───── Selected extract ─────

Wild Mustard Weed

This broadleaf herb grows in just about every temperate climate in the world. Outside of its native range, it has become an invasive weed. All parts of the wild mustard plant were traditionally eaten, used as a seasoning, or used for medicinal purposes. Its story is one of sustenance, famine, cultivation, and eradication.


Invasive Weed

Brassica kaber, or wild mustard, is native to temperate regions around the Mediterranean and Asia. It is unclear how it escaped that range but what is clear is that wild mustard has naturalized in just about every temperate climate across the globe.

In the Americas, wild mustard has reduced cereal and canola yields for a century or more leading to massive efforts toward eradicating it. A fast growth rate, 3500 seeds per plant, and the ability to remain dormant in the soil for decades makes it a tough plant to be rid of.

Cattle who eat the seed can experience digestive problems, so farmers work hard to clear it from their pasture land. However, some suggest that if eaten by animals before the flowering stage it is nutritious.

─────

#### Work instructions
1. Answer these questions using the wild mustard passage:
(a) To which regions is wild mustard native?
(b) How many seeds can a single plant produce?
(c) What problem can cattle have after eating the seed?
2. Return the wording of the wild mustard passage from "In the Americas, wild" to "it is nutritious." without changing anything.
The records that come next are not needed for this work.

───── Excerpted records ─────

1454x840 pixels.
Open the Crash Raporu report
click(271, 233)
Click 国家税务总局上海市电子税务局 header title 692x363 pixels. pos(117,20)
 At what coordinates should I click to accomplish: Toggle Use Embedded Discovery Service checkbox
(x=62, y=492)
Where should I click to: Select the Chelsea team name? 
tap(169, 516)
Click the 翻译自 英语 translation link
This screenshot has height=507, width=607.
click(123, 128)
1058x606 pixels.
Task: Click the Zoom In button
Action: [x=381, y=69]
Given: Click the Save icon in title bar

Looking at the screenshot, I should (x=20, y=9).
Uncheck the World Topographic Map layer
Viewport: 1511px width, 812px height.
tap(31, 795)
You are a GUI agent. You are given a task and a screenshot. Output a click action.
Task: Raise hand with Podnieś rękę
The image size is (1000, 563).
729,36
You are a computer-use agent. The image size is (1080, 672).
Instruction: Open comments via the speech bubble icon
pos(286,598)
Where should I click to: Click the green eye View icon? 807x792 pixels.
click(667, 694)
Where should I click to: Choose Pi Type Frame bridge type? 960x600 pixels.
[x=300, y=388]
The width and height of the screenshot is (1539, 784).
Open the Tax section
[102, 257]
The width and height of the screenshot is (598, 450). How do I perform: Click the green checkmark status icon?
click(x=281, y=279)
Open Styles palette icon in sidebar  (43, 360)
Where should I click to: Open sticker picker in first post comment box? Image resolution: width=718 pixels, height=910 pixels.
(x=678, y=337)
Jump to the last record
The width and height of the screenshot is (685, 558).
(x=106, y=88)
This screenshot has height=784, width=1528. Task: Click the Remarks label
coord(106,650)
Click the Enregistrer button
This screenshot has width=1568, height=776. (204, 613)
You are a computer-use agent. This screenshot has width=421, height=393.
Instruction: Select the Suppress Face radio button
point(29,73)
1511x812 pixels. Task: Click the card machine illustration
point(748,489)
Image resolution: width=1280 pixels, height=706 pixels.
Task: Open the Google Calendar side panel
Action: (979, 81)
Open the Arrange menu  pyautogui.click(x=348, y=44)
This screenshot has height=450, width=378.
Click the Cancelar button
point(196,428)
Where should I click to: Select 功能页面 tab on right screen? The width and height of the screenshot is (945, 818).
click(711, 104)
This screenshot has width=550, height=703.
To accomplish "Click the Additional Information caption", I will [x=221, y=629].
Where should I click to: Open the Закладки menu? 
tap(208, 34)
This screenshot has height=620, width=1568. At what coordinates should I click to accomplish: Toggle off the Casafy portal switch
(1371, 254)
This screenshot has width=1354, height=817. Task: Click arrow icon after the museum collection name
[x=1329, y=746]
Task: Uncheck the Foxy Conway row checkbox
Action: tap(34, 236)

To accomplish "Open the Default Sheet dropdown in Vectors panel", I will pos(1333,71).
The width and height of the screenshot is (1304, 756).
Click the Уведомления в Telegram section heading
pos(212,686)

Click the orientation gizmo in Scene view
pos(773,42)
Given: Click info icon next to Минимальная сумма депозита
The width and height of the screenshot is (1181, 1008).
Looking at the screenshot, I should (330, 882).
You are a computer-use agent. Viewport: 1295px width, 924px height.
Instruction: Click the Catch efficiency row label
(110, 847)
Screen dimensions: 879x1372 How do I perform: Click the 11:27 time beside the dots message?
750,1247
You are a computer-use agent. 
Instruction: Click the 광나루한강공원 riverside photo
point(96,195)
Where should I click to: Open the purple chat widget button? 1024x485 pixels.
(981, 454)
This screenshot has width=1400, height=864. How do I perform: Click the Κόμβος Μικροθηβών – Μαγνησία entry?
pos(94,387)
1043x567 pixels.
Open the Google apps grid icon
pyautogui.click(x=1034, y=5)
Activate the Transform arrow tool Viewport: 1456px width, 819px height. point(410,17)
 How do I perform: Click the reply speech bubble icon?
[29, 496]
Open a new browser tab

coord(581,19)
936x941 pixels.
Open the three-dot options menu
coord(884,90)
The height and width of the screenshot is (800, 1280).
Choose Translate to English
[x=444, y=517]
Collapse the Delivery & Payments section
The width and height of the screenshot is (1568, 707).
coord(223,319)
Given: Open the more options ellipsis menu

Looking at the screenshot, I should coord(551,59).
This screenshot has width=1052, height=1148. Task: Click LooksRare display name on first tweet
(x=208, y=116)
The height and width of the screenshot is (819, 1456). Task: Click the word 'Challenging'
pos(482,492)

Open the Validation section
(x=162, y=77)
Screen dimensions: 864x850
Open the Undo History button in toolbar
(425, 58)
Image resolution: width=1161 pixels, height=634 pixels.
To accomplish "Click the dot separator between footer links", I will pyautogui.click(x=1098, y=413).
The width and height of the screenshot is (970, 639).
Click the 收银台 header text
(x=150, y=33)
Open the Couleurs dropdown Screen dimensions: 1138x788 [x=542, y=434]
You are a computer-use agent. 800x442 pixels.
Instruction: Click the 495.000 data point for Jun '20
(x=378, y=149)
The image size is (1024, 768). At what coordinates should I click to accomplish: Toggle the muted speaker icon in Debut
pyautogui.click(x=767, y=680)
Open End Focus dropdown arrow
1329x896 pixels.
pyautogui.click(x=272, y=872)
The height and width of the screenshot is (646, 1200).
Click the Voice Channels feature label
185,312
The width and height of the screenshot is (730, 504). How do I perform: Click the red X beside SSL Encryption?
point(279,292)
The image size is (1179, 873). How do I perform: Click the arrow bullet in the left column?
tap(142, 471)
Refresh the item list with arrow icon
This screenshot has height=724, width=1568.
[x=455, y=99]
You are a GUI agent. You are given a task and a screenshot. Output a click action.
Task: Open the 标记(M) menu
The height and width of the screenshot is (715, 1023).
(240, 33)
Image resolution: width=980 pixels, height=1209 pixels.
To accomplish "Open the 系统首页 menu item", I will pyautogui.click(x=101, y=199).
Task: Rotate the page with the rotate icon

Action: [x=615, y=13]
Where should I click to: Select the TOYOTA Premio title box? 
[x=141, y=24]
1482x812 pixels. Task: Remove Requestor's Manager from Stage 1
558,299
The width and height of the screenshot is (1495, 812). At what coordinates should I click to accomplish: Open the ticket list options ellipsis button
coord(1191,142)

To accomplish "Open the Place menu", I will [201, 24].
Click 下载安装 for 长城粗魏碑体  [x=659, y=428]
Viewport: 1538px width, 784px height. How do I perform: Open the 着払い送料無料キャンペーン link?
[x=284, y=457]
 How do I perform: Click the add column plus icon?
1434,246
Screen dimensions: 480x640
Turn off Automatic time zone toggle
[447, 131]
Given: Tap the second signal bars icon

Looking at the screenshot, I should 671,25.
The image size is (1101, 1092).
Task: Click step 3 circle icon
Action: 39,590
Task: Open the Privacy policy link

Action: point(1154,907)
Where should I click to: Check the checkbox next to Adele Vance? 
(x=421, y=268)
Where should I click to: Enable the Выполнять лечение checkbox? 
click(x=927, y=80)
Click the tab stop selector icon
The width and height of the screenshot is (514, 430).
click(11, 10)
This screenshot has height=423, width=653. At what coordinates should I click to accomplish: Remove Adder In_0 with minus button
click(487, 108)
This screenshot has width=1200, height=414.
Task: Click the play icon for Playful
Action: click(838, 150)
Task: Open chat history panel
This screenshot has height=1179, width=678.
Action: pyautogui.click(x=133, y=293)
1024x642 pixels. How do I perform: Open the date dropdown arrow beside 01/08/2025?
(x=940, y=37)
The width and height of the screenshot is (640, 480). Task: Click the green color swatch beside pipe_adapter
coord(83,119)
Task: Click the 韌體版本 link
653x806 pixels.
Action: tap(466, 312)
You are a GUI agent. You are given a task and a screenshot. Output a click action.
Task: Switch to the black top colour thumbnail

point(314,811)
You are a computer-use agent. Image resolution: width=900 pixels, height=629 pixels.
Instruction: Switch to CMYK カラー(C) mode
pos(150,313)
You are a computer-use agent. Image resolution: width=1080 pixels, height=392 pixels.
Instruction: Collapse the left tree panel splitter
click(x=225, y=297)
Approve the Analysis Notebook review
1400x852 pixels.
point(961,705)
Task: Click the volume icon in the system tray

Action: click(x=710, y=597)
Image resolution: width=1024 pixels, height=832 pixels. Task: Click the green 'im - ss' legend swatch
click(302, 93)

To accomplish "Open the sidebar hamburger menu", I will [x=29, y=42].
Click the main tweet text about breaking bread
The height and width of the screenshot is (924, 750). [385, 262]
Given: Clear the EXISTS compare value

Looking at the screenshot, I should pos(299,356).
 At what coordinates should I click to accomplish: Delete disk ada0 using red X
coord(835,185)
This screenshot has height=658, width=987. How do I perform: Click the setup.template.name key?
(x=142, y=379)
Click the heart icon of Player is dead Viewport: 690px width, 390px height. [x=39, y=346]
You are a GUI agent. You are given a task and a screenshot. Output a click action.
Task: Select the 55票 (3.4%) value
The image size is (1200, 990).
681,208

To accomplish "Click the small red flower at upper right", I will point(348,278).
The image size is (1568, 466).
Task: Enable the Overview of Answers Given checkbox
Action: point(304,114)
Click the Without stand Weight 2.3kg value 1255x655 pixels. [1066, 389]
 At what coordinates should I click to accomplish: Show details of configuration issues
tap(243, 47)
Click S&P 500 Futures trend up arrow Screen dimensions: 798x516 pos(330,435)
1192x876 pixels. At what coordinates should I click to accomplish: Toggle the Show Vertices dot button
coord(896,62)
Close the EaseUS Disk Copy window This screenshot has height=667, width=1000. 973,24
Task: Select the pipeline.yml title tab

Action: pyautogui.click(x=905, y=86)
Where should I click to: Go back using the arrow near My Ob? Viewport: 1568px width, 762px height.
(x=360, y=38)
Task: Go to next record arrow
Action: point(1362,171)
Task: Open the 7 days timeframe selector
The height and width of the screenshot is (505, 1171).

─────

#### Results
1.
(a) Temperate regions around the Mediterranean and Asia
(b) 3500 seeds
(c) Digestive problems

2.
In the Americas, wild mustard has reduced cereal and canola yields for a century or more leading to massive efforts toward eradicating it. A fast growth rate, 3500 seeds per plant, and the ability to remain dormant in the soil for decades makes it a tough plant to be rid of.

Cattle who eat the seed can experience digestive problems, so farmers work hard to clear it from their pasture land. However, some suggest that if eaten by animals before the flowering stage it is nutritious.